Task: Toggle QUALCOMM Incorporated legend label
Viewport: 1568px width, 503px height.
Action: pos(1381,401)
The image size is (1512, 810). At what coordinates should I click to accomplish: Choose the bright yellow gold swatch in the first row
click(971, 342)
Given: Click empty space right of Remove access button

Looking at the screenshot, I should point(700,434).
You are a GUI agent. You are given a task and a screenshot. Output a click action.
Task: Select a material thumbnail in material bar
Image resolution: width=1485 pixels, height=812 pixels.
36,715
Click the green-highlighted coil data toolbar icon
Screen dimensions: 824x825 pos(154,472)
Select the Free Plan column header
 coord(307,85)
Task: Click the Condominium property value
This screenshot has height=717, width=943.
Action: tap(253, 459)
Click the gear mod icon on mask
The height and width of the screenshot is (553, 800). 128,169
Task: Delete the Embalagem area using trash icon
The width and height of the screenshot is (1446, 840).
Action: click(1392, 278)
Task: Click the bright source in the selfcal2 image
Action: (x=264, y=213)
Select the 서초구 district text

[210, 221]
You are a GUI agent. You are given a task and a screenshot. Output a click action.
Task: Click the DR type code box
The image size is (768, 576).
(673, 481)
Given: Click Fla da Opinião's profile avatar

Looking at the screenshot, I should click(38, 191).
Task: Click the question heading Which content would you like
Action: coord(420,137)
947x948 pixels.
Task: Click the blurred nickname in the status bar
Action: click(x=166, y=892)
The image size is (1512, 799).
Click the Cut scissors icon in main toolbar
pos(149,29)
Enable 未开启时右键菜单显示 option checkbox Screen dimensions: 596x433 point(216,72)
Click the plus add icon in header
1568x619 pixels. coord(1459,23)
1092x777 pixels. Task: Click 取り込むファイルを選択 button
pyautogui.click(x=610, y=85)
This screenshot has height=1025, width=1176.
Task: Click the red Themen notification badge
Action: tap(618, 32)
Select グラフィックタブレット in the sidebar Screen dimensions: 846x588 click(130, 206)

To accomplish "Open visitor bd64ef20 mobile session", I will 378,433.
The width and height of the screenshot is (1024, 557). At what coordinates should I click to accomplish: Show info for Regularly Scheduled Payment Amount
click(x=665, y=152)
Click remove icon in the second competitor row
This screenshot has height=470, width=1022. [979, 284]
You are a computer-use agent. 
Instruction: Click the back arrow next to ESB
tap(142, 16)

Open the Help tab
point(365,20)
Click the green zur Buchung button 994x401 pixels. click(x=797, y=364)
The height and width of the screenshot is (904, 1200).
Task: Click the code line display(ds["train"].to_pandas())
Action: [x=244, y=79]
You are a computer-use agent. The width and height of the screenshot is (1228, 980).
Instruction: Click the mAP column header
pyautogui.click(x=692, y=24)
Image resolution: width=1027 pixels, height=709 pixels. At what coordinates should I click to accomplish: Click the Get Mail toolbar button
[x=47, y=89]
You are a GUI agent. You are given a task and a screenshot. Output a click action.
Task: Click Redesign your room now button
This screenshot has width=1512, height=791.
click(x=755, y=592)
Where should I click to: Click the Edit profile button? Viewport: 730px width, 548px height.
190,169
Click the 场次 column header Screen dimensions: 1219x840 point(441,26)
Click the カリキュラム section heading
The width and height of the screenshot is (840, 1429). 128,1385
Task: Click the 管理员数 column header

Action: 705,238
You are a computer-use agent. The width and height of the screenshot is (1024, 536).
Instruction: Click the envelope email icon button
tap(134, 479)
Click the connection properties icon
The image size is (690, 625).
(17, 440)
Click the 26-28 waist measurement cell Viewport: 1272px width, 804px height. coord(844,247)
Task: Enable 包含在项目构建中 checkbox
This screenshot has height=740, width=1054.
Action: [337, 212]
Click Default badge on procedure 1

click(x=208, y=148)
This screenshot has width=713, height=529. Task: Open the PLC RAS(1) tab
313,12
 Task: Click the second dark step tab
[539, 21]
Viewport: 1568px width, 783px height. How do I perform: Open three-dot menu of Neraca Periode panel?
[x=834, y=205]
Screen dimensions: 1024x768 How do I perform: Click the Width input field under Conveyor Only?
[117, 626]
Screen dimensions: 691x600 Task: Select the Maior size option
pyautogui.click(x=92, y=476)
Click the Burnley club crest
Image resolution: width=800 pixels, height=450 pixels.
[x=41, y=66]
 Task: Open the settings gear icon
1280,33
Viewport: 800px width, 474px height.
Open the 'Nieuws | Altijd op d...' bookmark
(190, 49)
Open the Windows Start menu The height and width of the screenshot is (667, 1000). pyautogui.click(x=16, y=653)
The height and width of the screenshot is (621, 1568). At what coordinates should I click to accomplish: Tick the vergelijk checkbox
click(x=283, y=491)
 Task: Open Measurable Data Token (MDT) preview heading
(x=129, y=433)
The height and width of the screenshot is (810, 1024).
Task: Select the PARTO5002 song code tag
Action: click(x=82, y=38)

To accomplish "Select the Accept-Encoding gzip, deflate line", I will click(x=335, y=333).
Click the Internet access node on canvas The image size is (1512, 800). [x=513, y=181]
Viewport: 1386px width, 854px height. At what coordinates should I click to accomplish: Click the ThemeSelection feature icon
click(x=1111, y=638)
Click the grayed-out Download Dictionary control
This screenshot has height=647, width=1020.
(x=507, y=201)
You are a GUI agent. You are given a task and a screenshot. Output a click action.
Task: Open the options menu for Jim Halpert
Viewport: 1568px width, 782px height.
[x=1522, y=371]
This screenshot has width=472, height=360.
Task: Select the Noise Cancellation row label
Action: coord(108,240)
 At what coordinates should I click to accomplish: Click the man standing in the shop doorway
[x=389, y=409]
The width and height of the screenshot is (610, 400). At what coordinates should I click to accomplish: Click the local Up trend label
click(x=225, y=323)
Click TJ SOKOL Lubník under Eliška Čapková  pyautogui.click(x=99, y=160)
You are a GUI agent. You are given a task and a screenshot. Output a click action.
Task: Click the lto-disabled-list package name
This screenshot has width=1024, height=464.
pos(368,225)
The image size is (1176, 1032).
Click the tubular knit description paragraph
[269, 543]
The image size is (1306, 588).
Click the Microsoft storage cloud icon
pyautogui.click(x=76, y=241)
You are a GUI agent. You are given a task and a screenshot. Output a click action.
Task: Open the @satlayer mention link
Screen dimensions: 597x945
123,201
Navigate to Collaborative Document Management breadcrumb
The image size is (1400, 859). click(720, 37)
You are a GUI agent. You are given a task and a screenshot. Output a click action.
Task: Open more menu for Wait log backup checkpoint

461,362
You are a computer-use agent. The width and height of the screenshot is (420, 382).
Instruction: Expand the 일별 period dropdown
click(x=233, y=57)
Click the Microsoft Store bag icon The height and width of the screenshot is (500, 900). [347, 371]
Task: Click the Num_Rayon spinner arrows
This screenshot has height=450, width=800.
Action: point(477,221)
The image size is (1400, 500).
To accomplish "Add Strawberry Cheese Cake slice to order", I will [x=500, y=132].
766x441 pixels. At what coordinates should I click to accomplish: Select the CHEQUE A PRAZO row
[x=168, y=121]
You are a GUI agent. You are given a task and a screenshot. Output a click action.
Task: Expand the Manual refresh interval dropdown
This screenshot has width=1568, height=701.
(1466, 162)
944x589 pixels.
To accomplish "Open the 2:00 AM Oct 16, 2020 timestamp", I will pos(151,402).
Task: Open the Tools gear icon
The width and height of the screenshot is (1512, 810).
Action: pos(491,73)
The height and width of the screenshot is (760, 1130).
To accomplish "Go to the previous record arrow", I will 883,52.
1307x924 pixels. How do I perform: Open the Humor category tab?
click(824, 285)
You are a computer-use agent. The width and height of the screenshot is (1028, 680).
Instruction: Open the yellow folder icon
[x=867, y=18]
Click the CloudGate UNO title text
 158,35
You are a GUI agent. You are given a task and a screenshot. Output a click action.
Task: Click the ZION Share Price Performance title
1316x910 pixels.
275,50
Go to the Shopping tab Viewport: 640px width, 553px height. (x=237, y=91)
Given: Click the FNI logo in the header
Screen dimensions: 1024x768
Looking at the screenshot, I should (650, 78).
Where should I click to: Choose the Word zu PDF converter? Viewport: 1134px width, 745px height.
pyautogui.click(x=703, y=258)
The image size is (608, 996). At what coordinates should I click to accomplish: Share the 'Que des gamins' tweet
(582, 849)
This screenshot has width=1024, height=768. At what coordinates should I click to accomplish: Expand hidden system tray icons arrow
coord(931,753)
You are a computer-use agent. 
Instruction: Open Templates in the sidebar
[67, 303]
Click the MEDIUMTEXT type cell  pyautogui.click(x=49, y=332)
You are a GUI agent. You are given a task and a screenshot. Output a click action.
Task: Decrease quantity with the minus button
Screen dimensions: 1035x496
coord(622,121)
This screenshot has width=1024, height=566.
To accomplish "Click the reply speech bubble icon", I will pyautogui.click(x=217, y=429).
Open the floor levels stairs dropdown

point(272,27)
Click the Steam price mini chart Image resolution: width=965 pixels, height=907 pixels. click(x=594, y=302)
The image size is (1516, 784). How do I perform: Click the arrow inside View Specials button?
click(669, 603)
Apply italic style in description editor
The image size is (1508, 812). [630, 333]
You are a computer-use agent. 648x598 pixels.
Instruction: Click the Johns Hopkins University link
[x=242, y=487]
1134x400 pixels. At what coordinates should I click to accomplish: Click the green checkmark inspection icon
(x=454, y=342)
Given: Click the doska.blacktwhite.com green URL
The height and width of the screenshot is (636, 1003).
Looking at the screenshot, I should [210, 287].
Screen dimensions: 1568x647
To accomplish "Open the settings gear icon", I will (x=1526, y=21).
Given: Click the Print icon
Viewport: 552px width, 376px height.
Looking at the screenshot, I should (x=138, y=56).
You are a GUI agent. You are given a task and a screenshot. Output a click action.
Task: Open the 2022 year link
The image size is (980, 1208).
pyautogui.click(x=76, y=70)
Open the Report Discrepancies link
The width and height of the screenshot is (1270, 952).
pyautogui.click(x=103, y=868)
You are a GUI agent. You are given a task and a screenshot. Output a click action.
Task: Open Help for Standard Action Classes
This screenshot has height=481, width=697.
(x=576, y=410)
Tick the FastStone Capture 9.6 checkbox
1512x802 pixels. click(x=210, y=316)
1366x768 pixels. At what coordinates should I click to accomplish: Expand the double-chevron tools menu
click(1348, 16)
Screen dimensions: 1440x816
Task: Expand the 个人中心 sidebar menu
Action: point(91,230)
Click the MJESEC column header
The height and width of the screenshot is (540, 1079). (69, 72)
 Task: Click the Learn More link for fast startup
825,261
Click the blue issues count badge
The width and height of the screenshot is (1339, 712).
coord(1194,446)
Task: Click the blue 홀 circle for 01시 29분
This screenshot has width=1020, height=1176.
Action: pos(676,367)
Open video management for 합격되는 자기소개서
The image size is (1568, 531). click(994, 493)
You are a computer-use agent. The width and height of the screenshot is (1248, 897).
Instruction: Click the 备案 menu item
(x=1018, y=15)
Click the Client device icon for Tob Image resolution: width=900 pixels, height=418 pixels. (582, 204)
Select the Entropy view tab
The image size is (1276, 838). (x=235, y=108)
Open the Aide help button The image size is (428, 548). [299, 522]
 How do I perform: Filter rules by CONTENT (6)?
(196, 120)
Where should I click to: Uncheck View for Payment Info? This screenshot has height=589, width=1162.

= = =

- _What you need to do_:
Only the lines above from the one with "1134x400 pixels. At" up to and including the one with "Given: Click the Print icon" should be repeated, exactly as written.

- _Output for this exercise_:
1134x400 pixels. At what coordinates should I click to accomplish: Click the green checkmark inspection icon
(x=454, y=342)
Given: Click the doska.blacktwhite.com green URL
The height and width of the screenshot is (636, 1003).
Looking at the screenshot, I should [210, 287].
Screen dimensions: 1568x647
To accomplish "Open the settings gear icon", I will (x=1526, y=21).
Given: Click the Print icon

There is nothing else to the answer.